> [Data excerpts]
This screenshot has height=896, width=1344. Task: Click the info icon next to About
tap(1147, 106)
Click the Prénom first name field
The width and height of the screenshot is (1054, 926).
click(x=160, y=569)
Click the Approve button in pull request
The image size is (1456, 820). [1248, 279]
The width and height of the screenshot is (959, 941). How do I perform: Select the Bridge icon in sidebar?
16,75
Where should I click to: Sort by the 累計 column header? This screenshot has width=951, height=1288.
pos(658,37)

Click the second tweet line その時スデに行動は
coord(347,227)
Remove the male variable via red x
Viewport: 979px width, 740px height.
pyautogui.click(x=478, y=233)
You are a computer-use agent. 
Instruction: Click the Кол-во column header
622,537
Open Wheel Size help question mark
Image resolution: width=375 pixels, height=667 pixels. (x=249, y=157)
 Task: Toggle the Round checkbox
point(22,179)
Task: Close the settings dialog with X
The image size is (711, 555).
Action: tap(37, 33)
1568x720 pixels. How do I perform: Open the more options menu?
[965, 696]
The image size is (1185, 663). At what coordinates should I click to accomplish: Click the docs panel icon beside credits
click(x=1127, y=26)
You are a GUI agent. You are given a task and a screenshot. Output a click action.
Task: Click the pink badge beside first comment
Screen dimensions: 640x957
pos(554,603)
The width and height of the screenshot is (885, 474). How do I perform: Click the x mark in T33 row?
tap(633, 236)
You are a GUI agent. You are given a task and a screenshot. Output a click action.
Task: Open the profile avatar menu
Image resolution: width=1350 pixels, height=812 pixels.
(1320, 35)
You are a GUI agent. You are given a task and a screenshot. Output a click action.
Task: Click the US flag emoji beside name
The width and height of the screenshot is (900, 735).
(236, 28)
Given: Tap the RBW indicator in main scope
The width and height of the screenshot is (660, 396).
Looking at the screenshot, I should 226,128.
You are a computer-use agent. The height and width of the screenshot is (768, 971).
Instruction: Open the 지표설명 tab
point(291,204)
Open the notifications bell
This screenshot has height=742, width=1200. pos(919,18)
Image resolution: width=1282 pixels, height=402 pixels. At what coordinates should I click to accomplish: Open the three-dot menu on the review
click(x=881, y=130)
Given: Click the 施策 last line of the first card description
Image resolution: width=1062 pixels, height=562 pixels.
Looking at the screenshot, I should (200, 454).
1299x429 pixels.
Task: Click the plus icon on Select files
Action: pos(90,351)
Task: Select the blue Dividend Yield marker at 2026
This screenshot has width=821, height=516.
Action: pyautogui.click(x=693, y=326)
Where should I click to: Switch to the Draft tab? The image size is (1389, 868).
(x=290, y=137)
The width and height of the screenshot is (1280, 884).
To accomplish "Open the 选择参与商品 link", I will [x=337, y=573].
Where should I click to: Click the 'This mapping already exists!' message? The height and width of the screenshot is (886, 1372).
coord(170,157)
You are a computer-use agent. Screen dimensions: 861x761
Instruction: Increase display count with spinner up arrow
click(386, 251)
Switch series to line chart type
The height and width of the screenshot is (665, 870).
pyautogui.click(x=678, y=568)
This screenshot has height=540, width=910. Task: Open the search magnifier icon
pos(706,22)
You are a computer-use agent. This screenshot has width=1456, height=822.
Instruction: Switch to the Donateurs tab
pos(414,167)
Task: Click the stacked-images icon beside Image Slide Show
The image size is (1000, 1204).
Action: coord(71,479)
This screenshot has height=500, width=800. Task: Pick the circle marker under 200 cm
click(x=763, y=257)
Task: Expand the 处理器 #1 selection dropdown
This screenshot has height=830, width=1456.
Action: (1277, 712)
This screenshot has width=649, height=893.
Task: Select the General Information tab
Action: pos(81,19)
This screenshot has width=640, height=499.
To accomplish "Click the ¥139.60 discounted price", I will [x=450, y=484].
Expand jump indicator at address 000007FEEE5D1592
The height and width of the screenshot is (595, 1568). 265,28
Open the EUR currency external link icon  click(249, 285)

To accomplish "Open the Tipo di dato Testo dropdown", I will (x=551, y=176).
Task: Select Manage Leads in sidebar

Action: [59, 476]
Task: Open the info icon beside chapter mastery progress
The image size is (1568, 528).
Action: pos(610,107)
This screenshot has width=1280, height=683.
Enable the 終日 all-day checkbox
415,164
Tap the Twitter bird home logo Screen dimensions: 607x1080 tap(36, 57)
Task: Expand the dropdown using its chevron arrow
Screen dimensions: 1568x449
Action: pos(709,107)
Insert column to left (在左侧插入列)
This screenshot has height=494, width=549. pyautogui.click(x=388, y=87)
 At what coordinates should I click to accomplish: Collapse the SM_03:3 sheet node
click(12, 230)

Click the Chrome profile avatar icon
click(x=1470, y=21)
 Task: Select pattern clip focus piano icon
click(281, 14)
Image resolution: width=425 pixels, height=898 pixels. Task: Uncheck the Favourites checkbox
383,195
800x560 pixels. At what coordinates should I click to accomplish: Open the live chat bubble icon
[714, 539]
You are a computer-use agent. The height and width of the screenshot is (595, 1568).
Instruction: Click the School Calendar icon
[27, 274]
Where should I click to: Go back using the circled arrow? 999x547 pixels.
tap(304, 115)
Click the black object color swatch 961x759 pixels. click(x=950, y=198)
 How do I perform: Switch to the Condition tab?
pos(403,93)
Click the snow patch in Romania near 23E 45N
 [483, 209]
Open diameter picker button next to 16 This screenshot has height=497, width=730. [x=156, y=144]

> [Given request] Lay out the records as a Markdown table with the columns Row and Record text, beginning at the line that contains "How do I perform: Switch" and continuing through the end of the records. Omit any blank lines.

> [Written answer]
| Row | Record text |
|---|---|
| 1 |  How do I perform: Switch to the Condition tab? |
| 2 | pos(403,93) |
| 3 | Click the snow patch in Romania near 23E 45N |
| 4 |  [483, 209] |
| 5 | Open diameter picker button next to 16 This screenshot has height=497, width=730. [x=156, y=144] |